■ PROBLEMS
1) Summarize the passage on polyfunctional epoxy compounds in two sentences.
2) Write the next part of the passage on polyfunctional epoxy compounds, beginning after its final sentence.

Examples of the polyfunctional epoxy compound according to the embodiment include polyglycidyl ethers of (C2-C6)alkane polyols and poly(alkylene glycols), such as ethylene glycol diglycidyl ether, diethylene glycol diglycidyl ether, polyethylene glycol diglycidyl ether, glycerol diglycidyl ether, glycerol triglycidyl ether, diglycerol polyglycidyl ether, polyglycerol polyglycidyl ether, propylene glycol diglycidyl ether, and butanediol diglycidyl ether; (C4-C8)diepoxyalkanes and diepoxyalkanes, such as sorbitol polyglycidyl ether, pentaerythritol polyglycidyl ether, erythritol polyglycidyl ether, trimethylolethane polyglycidyl ether, trimethylolpropane polyglycidyl ether, 1,2,3,4-diepoxybutane, 1,2,4,5-diepoxypentane, 1,2,5,6-diepoxyhexane, 1,2,7,8-diepoxyoctane, 1,4- and 1,3-divinylbenzene epoxides; and (C6-C15) polyphenol polyglycidyl ethers, such as 4,4′-isopropylidene diphenol diglycidyl ether (also known as bisphenol A diglycidyl ether) and hydroquinone diglycidyl ether.

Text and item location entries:
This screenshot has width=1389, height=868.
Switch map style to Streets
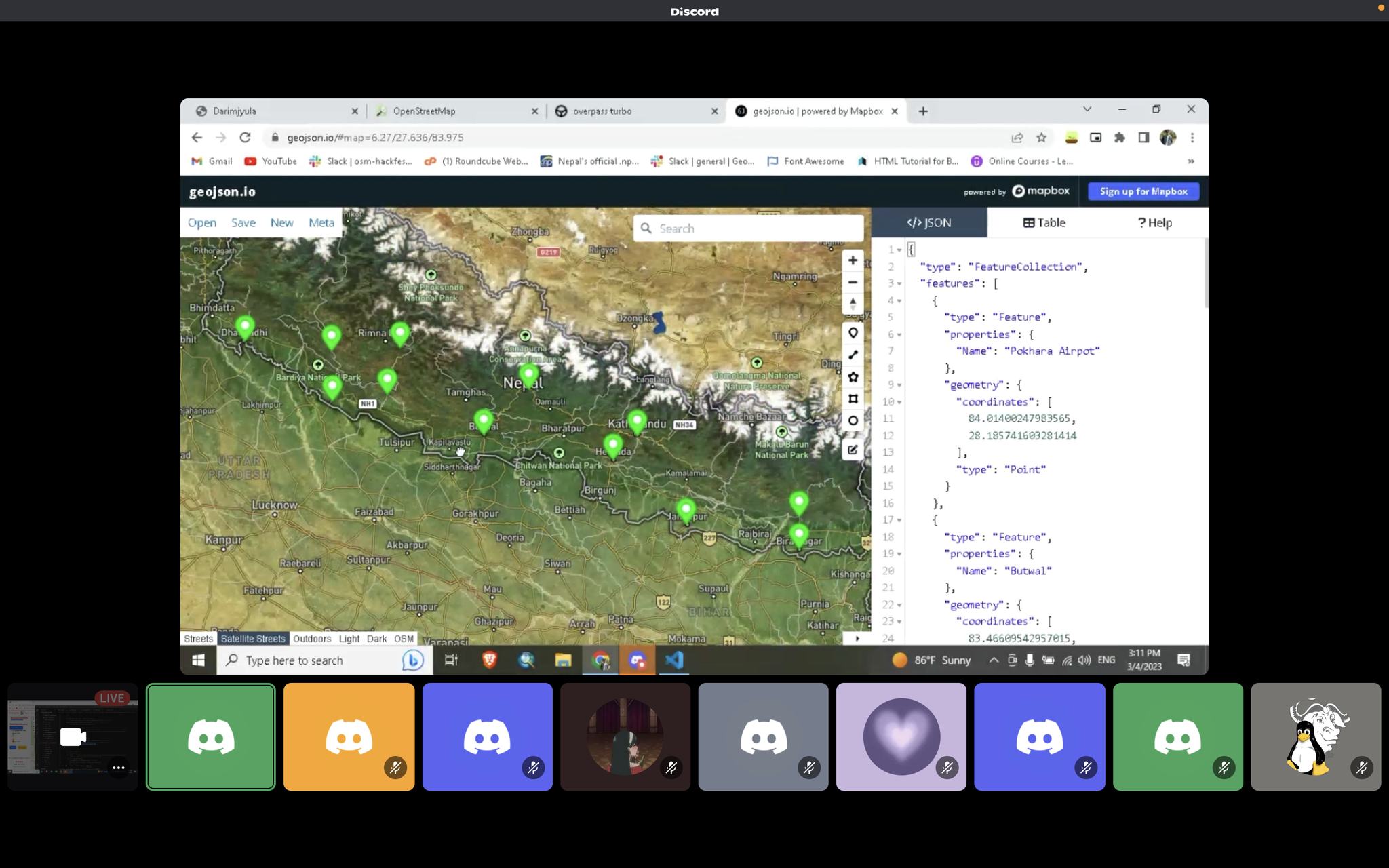pyautogui.click(x=198, y=639)
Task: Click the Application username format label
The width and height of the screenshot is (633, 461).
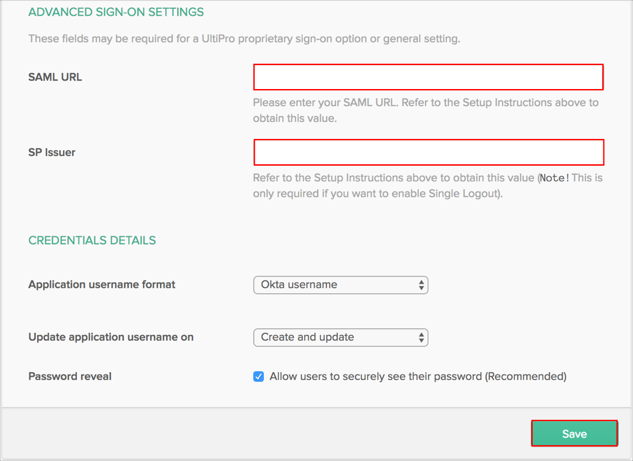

■ RESULTS OF THE EXERCISE
1) Examples of the polyfunctional epoxy compound of the embodiment include polyglycidyl ethers of (C2-C6)alkane polyols and poly(alkylene glycols), such as ethylene glycol diglycidyl ether and glycerol triglycidyl ether, as well as (C4-C8)diepoxyalkanes and diepoxyalkanes, such as sorbitol polyglycidyl ether and 1,2,3,4-diepoxybutane. They also include (C6-C15) polyphenol polyglycidyl ethers, such as bisphenol A diglycidyl ether and hydroquinone diglycidyl ether.

2)
Further examples thereof include polyfunctional epoxy compounds, available from Nagase ChemteX Corporation, such as EX-810, EX-861, EX-313, EX-614B, and EX-512.
A method according to the embodiment for producing a cross-linked poly(aspartic acid) product (hereinafter, also referred to as a “production method according to the embodiment”) includes a step of forming a cross-linked product by allowing a polysuccinimide (PSI) to react with a compound (A: a1-A1-a2) containing a first functional group (a1) and a second functional group (a2) and a polyfunctional epoxy compound (B) in water or a water-containing solvent. The polysuccinimide (PSI), the compound (A) containing the first functional group (a1) and the second functional group (a2), and the polyfunctional epoxy compound (B) are the same as those described in the cross-linked poly(aspartic acid) product according to the embodiment. Preferred examples thereof are also the same.
In the production method according to the embodiment, the order of reaction of the polysuccinimide (PSI), the compound (A), and the polyfunctional epoxy compound (B) is not limited to any specific order. Examples thereof include three production methods below.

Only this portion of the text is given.